Rita Moreno apresentou o Oscar de Melhor Filme Estrangeiro na 90ª edição da premiação, em 4 de março de 2018. A atriz usou o mesmo vestido que usou em 1962 para receber o prêmio

Embora tenha experimentado muita frustração nos primeiros anos de carreira, pois só conseguiu papéis como mexicana ou indígena de territórios exóticos como o Taiti, algo que ela “se ressente”, Moreno foi uma das primeiras a se reinventar em frente da câmera e quebrou estereótipos. Ela interpretou uma professora irlandesa, uma viúva italiana, uma inglesa de classe alta e uma mulher do sul dos Estados Unidos, entre dezenas de outros papéis. Ele ganhou todos os prêmios possíveis na América. Ele é uma das 16 pessoas que possuem o chamado EGOT, ou seja, um Emmy, um Grammy, um Oscar e um Tony, todos conquistados antes de 1977. Em 2015, o presidente Barack Obama concedeu-lhe a prestigiosa Medalha Kennedy por sua contribuição às artes. Ela também foi ativista dos direitos das minorias e acompanhou Martin Luther King na Marcha de 1963 em Washington.

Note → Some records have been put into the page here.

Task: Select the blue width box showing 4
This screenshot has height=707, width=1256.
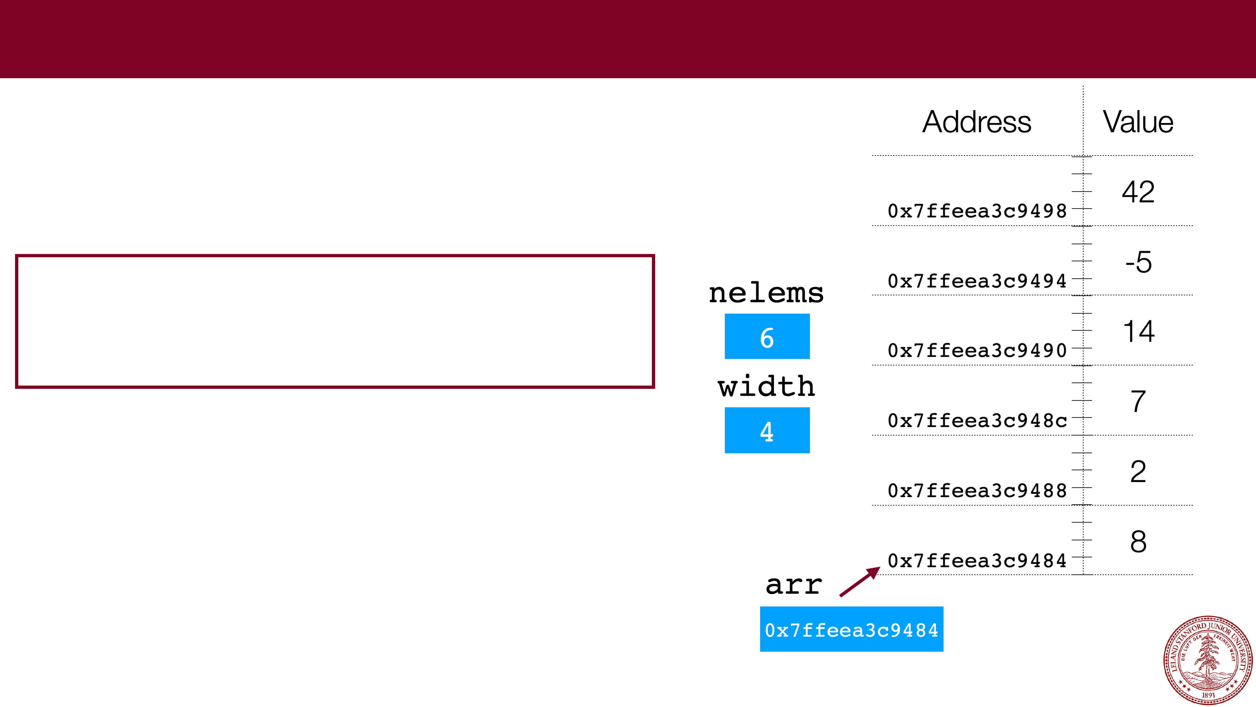Action: tap(767, 430)
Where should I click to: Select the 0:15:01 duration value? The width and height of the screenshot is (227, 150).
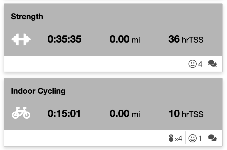pos(64,114)
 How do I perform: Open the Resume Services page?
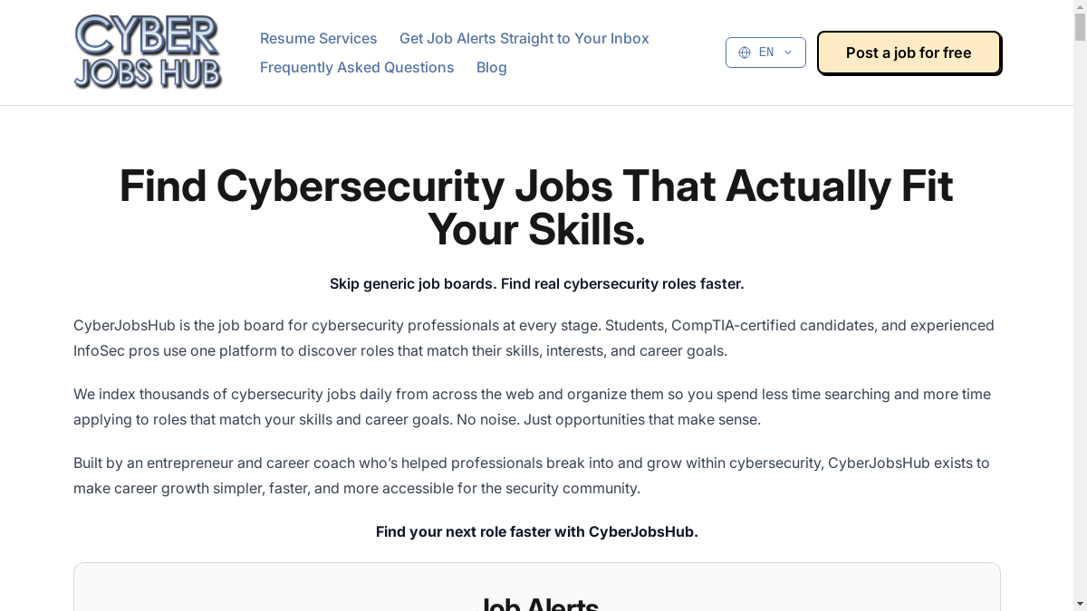tap(319, 38)
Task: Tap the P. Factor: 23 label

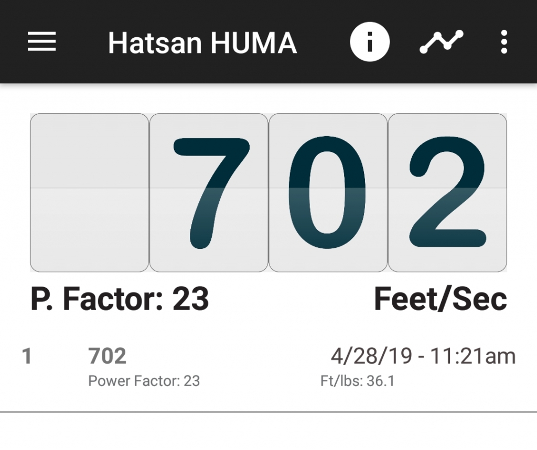Action: point(120,299)
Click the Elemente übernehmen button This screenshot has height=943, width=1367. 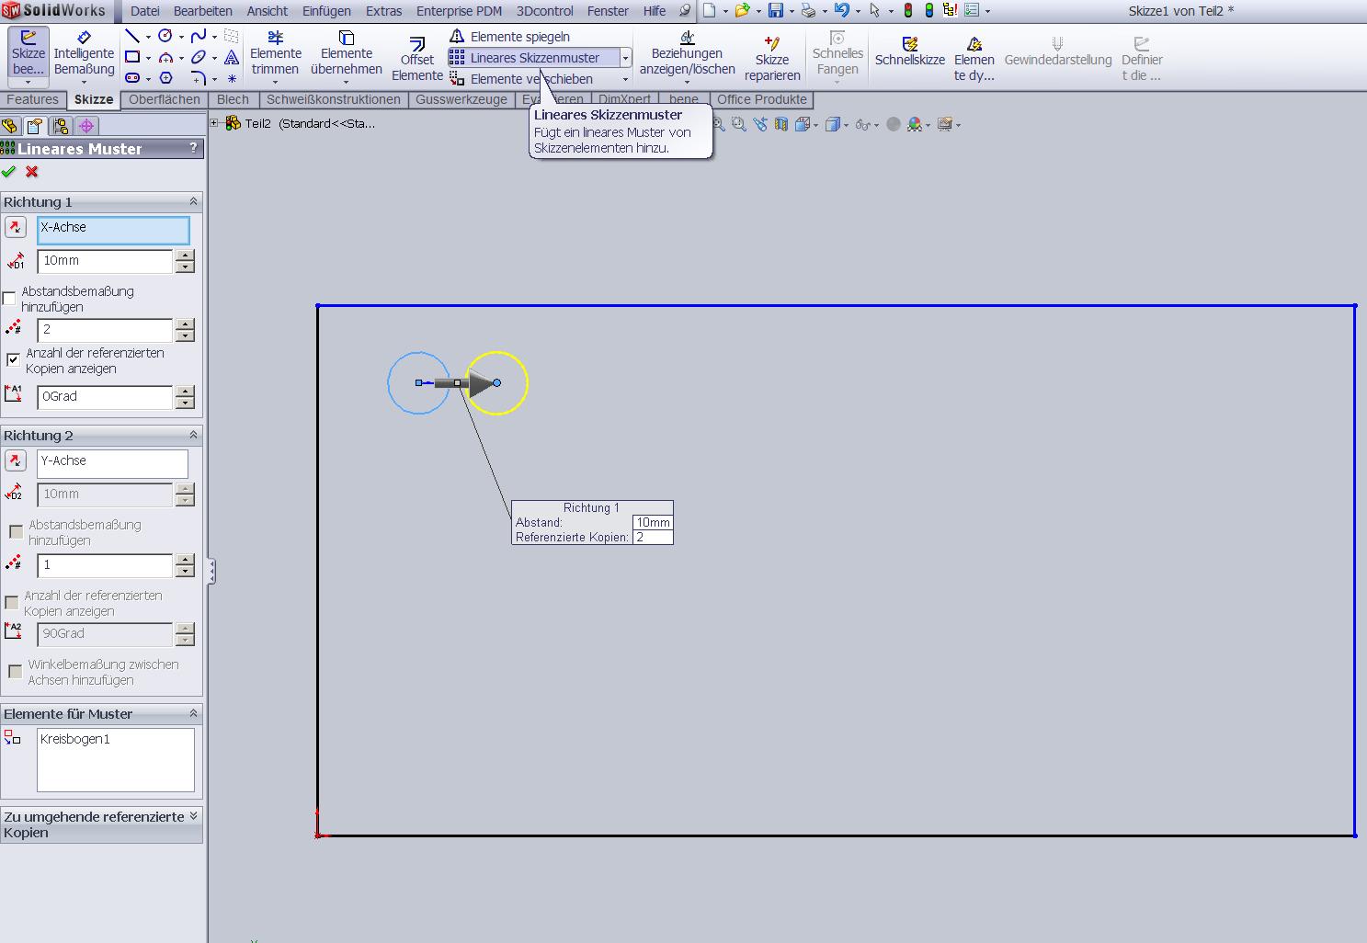[x=346, y=53]
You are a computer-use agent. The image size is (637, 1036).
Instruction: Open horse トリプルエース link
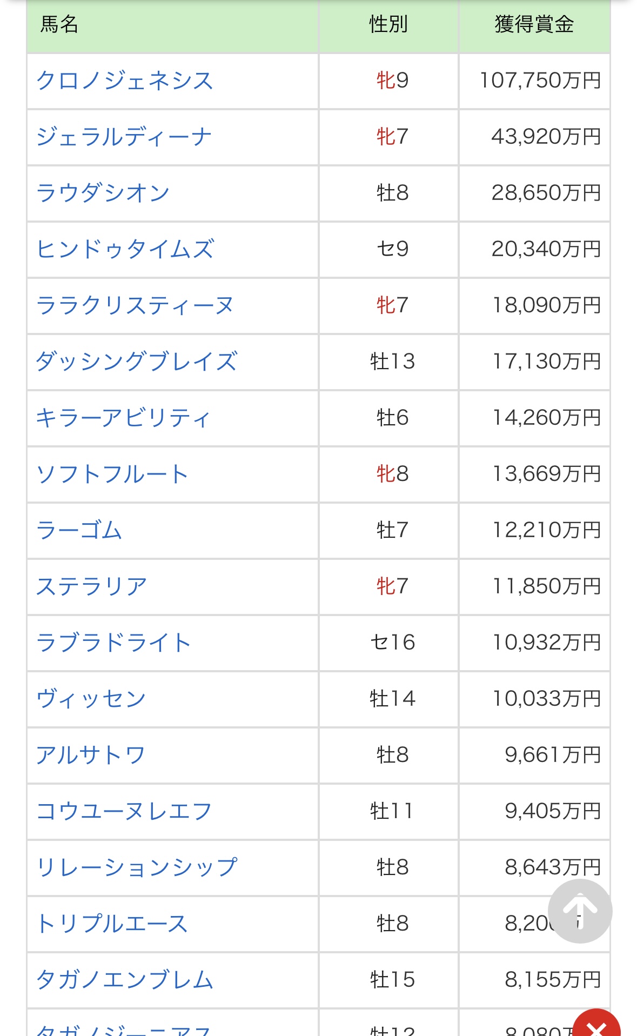[112, 924]
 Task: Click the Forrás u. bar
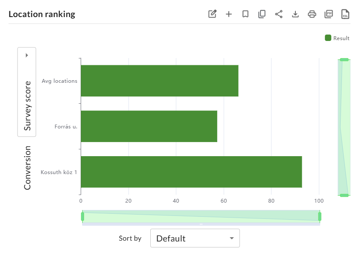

Rita Moreno não vive de memórias. Aos 90 anos, ela ainda é muito ativa. Recentemente, ela participou de uma comédia como avó de uma família cubano-americana. A série foi a semente de um documentário sobre sua vida, que também foi lançado em 2021. Para fazer isso, ele entregou a chave de sua casa em Berkeley (Califórnia) à produção para que filmassem a partir do momento em que ele abrisse sua casa. Olhos sem maquiagem e sem peruca. O cabelo para Rita Moreno sempre foi importante. Quando Gene Kelly a escolheu para fazer parte de “Singing in the Rain”, ele pediu um novo corte. “Eu não corto meu cabelo, Sr. Kelly”, respondeu a jovem. “As mulheres e meninas de Porto Rico nunca cortaram isso. É uma fonte de orgulho feminino”, explicou a mulher que nunca baixou a voz em Hollywood.